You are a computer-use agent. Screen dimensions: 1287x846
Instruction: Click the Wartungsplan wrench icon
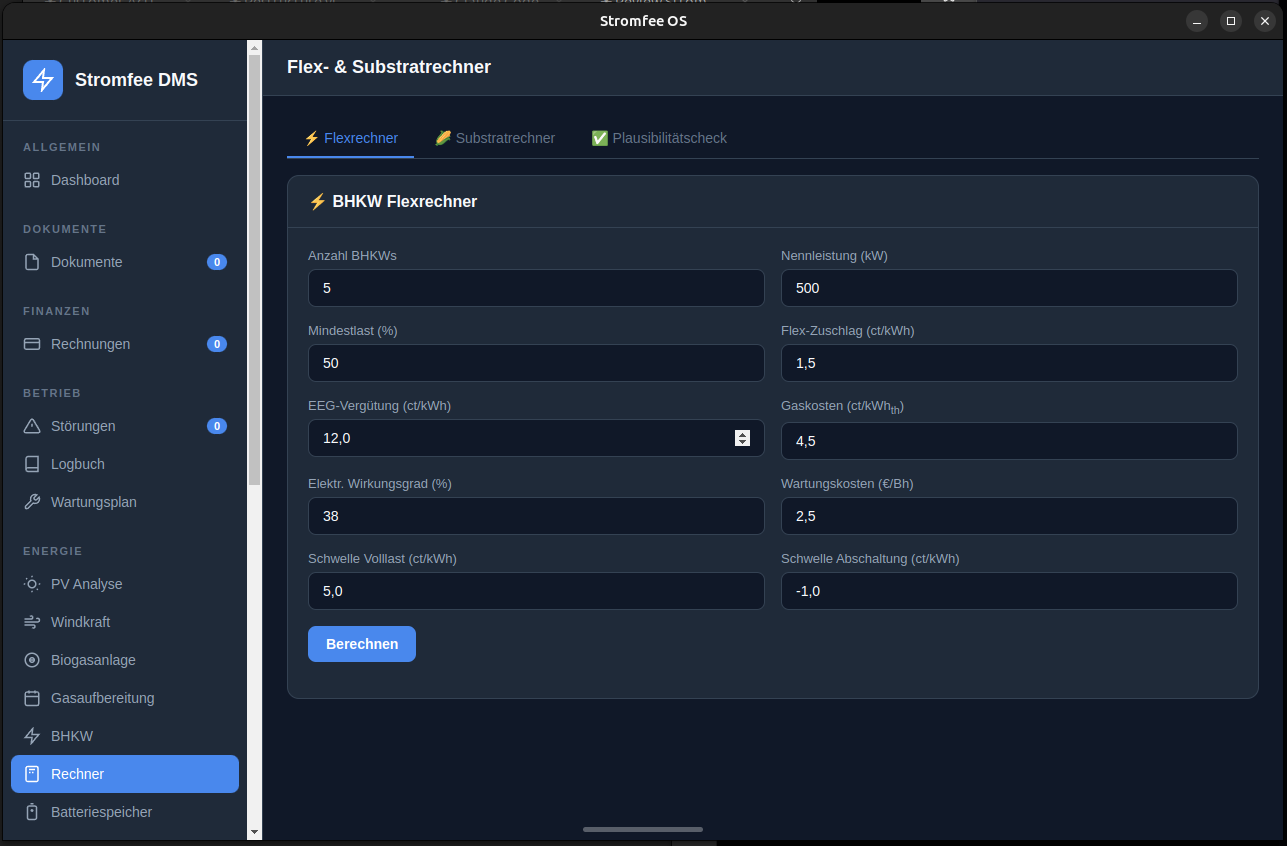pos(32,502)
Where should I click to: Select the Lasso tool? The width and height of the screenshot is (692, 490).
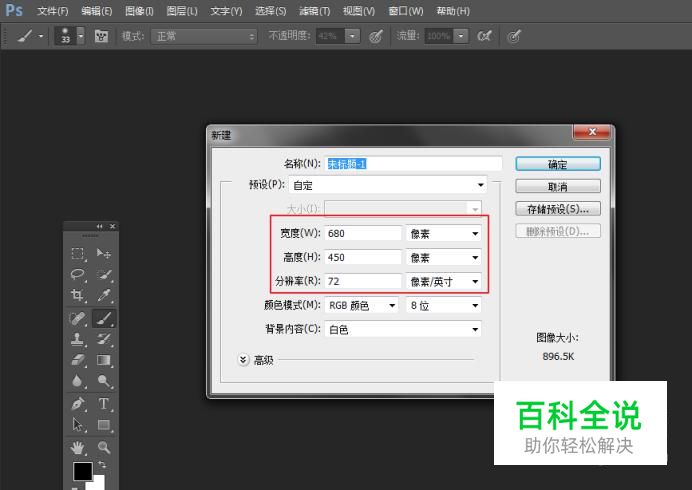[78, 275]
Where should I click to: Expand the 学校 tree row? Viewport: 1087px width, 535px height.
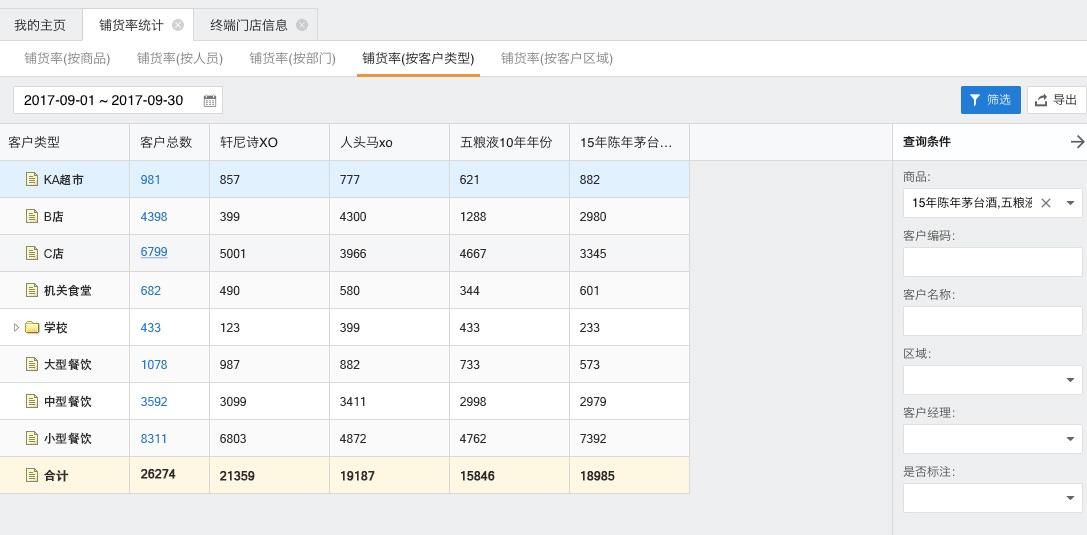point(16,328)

+--

:: Exercise instructions ::
With the pictures excluded, retype the records above verbatim.

:: Result for this task ::
You are a computer-use agent. Screen dimensions: 1287x846
Instruction: Click the Wartungsplan wrench icon
pos(32,502)
Where should I click to: Select the Lasso tool? The width and height of the screenshot is (692, 490).
[78, 275]
Where should I click to: Expand the 学校 tree row? Viewport: 1087px width, 535px height.
point(16,328)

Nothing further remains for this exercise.